BSYNW: Miss Guided—9:36 PM

ABC's Miss Guided, starring Judy Greer, is this week's Best Show You're Not Watching. It's not perfect – but Arrested Development was canceled, so what is? It's still really funny and of course Judy Greer is terrific.

So are Kristoffer Polaha as the Spanish teacher she has a crush on (Greer is a guidance counselor at her old high school), and Chris Parnell doing a new twist on the Vice Principal with the stick up his ass. Brooke Burns is great as the new English teacher (and Greer's popular cheerleader nemesis from last time they shared this campus). Burns has always been underrated because of her Baywatch roots, but she's very natural and funny.

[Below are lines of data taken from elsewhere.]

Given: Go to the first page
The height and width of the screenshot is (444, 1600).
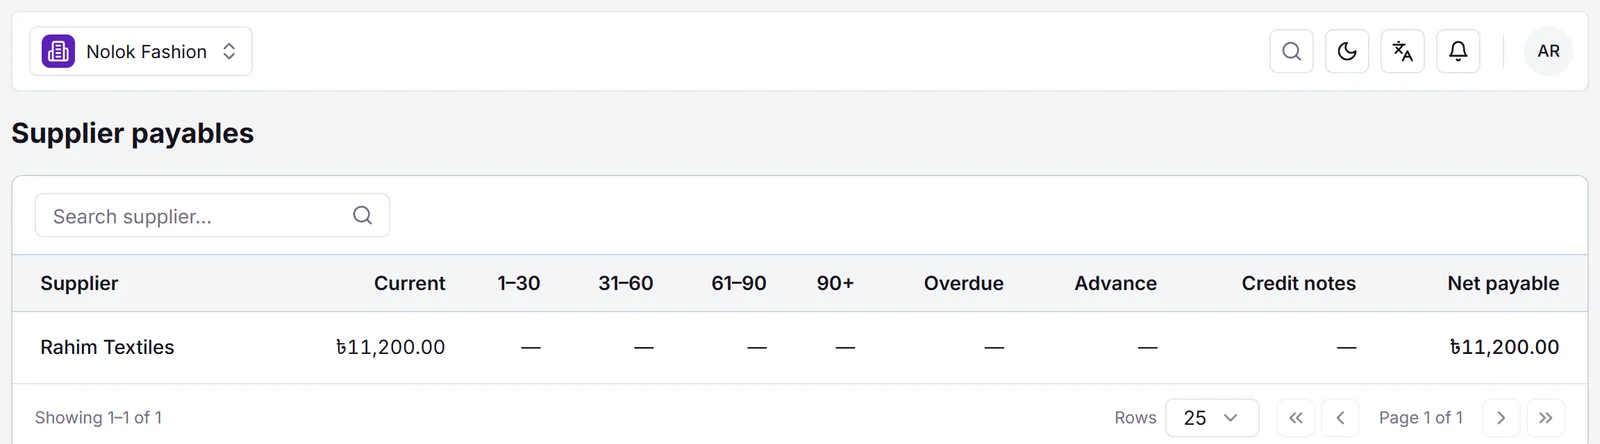Looking at the screenshot, I should coord(1295,417).
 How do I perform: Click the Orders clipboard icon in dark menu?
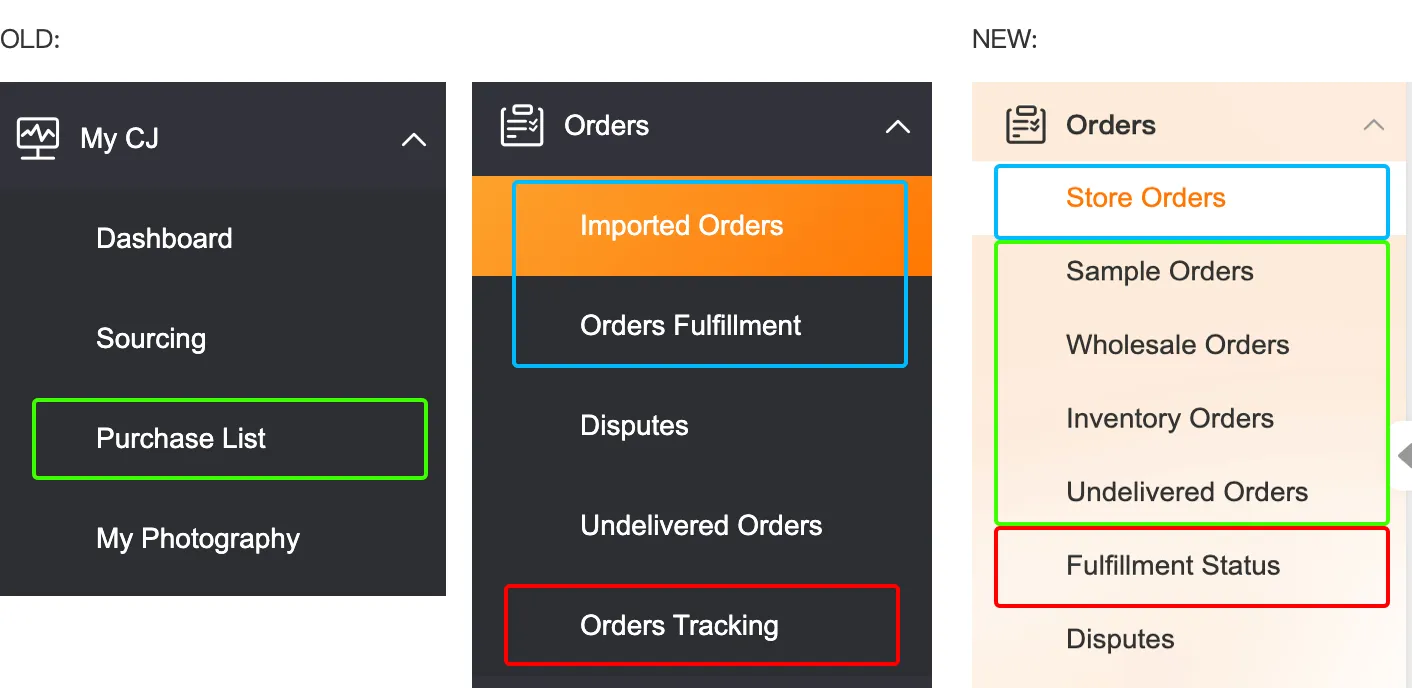coord(522,126)
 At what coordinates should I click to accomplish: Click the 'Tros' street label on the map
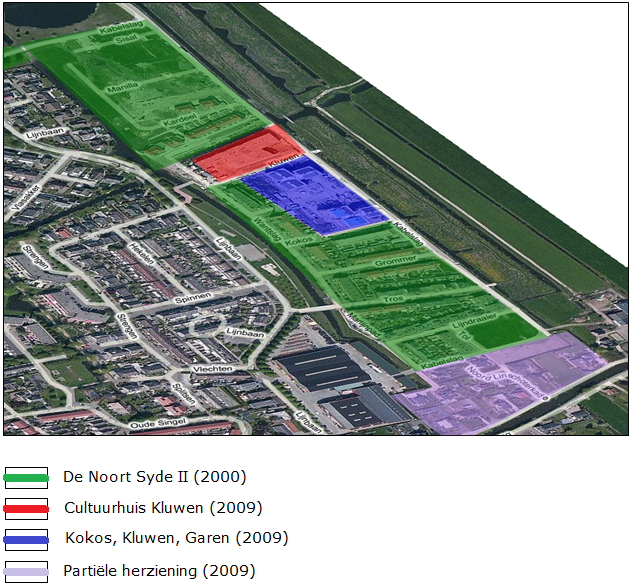(393, 299)
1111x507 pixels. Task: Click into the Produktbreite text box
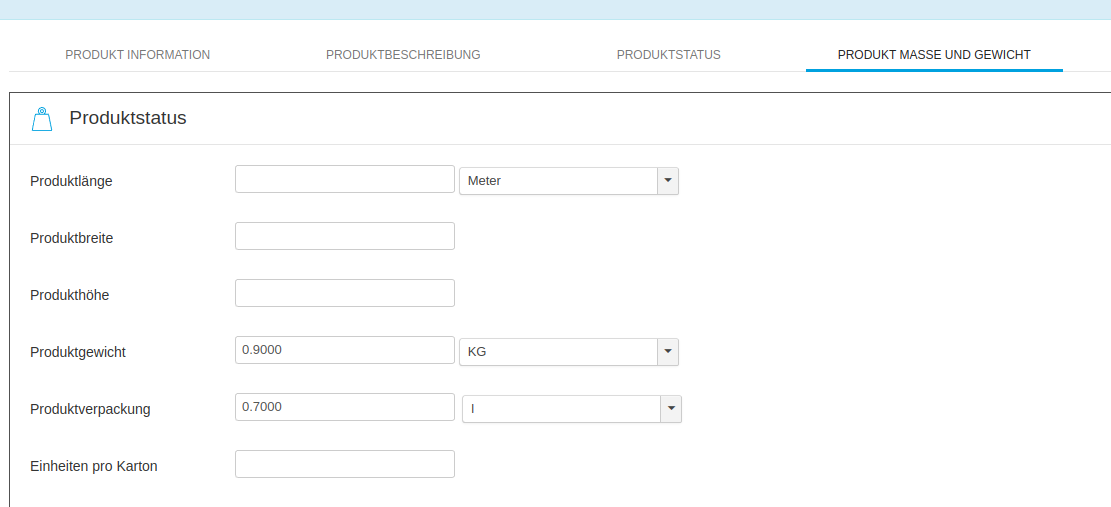tap(345, 237)
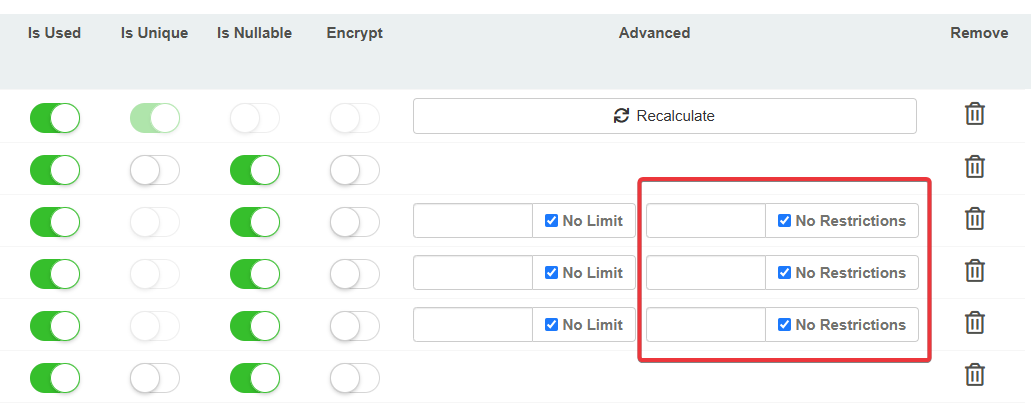Screen dimensions: 1031x404
Task: Toggle Encrypt switch in the last row
Action: [x=355, y=377]
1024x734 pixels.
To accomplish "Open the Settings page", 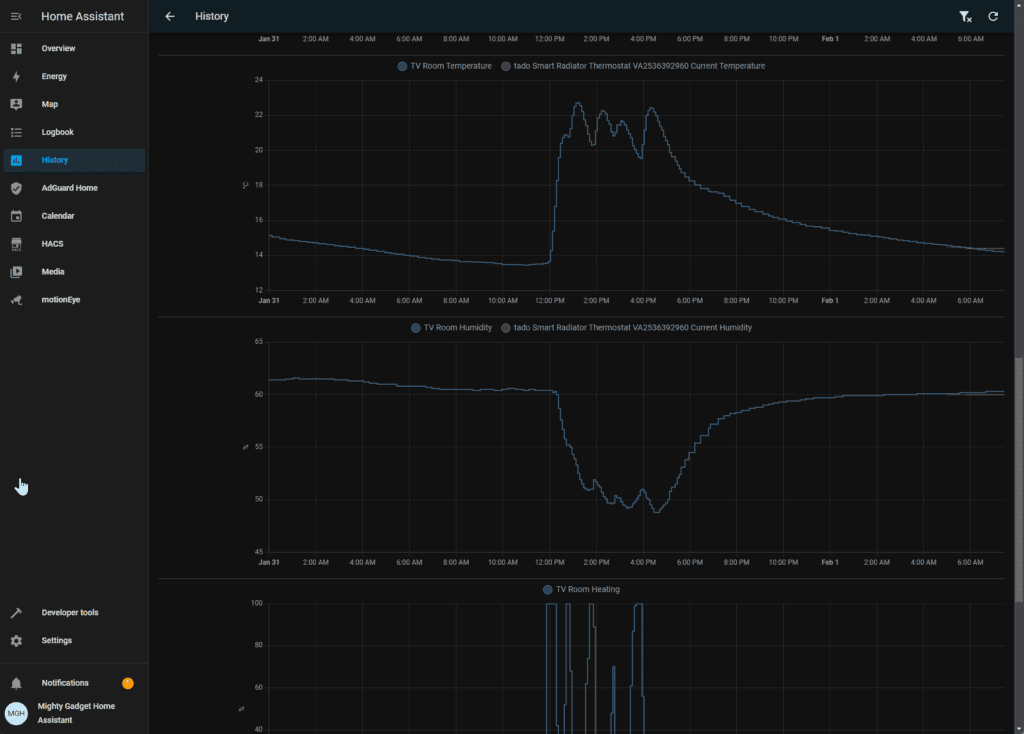I will point(56,640).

You still have time: the last two episodes of the season air this Thursday at 8:00. (Probably the last ever; I haven't heard anything, but ABC's support for the show has been abysmal – plus the show is actually good, which is never a good sign.) Nothing else in that time slot will be as enjoyable. Set your TiVos.

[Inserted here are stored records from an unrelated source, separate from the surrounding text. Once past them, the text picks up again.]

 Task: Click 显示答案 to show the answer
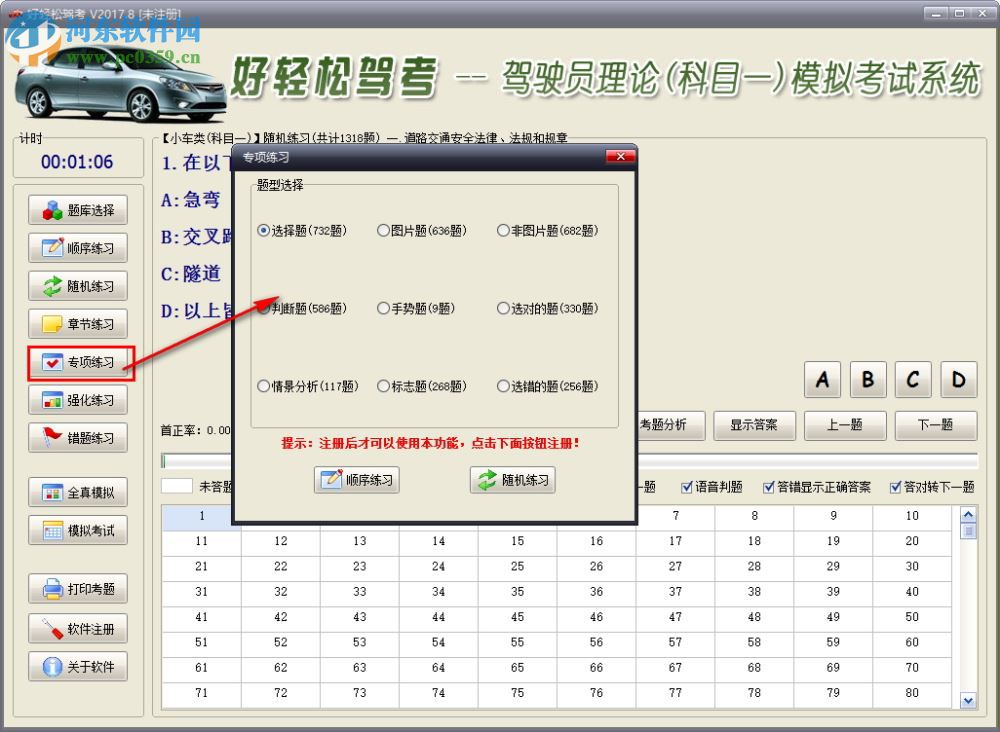point(756,425)
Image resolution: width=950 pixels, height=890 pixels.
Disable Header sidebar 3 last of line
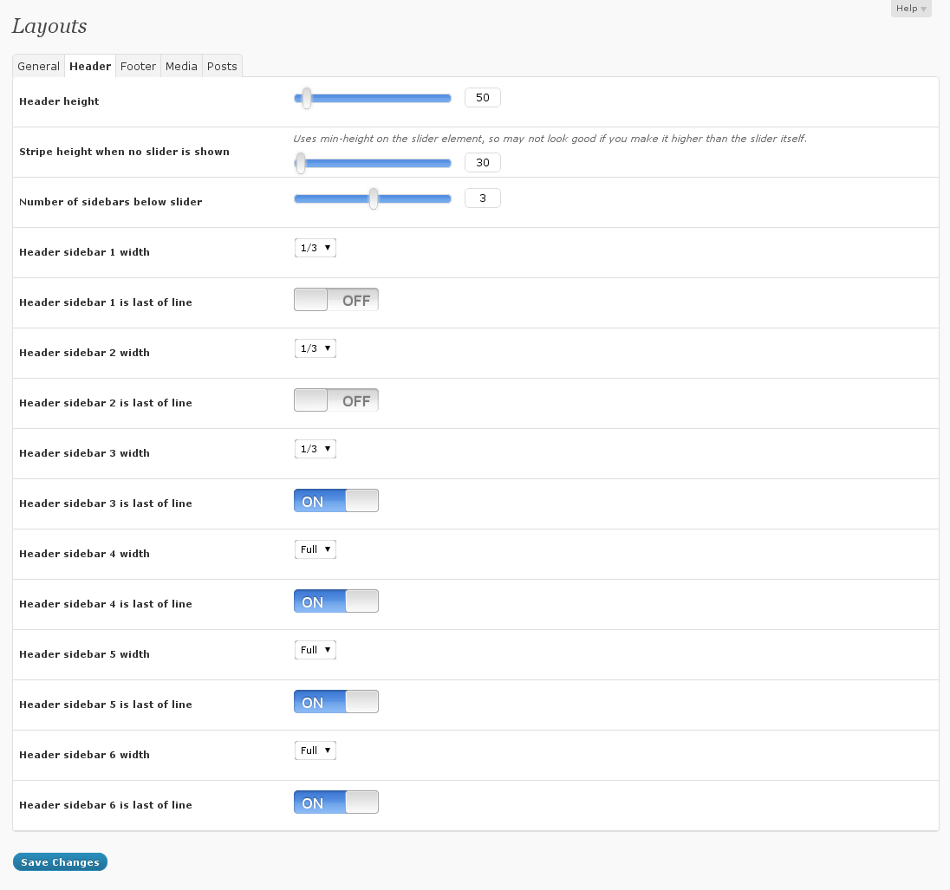[336, 501]
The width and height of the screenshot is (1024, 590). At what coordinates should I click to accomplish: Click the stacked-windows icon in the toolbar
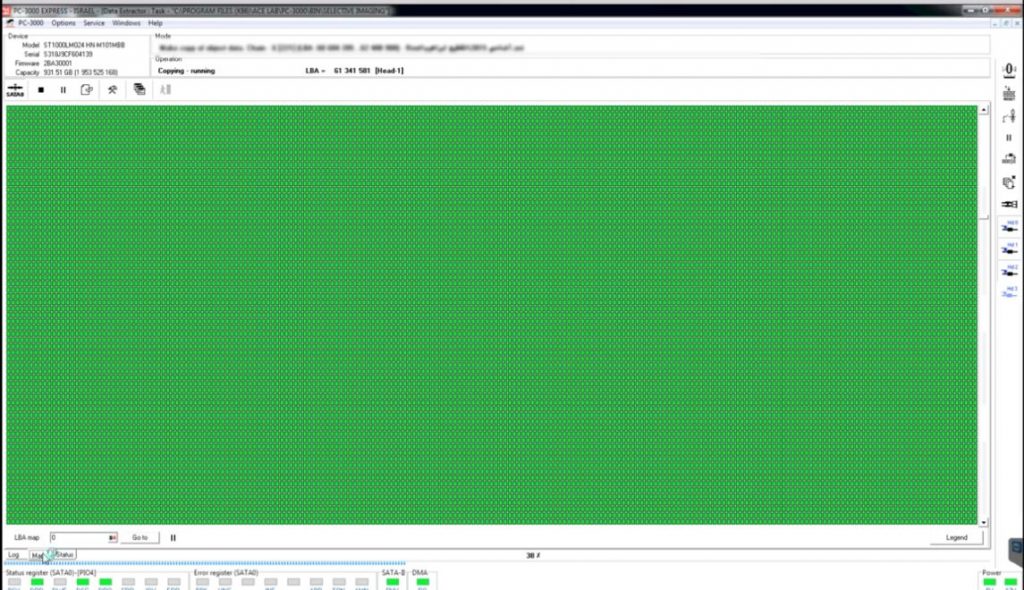click(139, 90)
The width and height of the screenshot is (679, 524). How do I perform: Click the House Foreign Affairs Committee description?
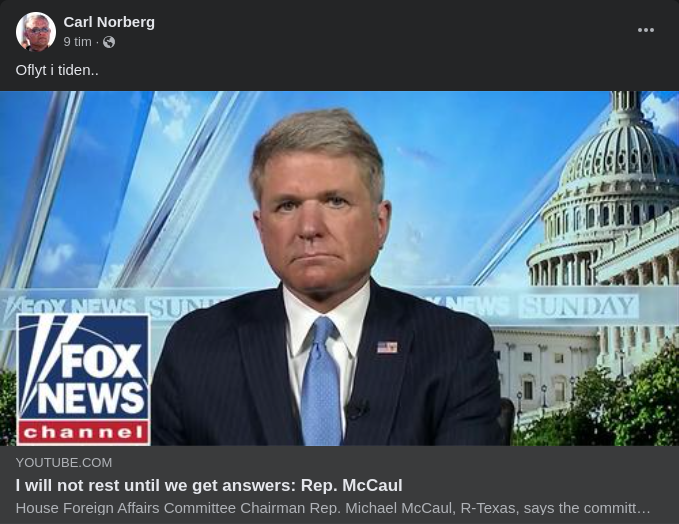point(333,508)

8 comments with related links

Sat, March 29

Fort Walton, Kansas—1:02 AM

The Rock is among the very best action movies of the pre-Bourne era, when the rules of the game were forever altered as we learned that action movies could be both awesome and resonant. Its thrilling, bombastic score is playing in my car this week, and today it landed on my favorite track – possibly my favorite piece of film music not composed by John Williams – "Fort Walton, Kansas" from the film's energetic, romantic epilogue. Every time this track plays I'm captivated by it.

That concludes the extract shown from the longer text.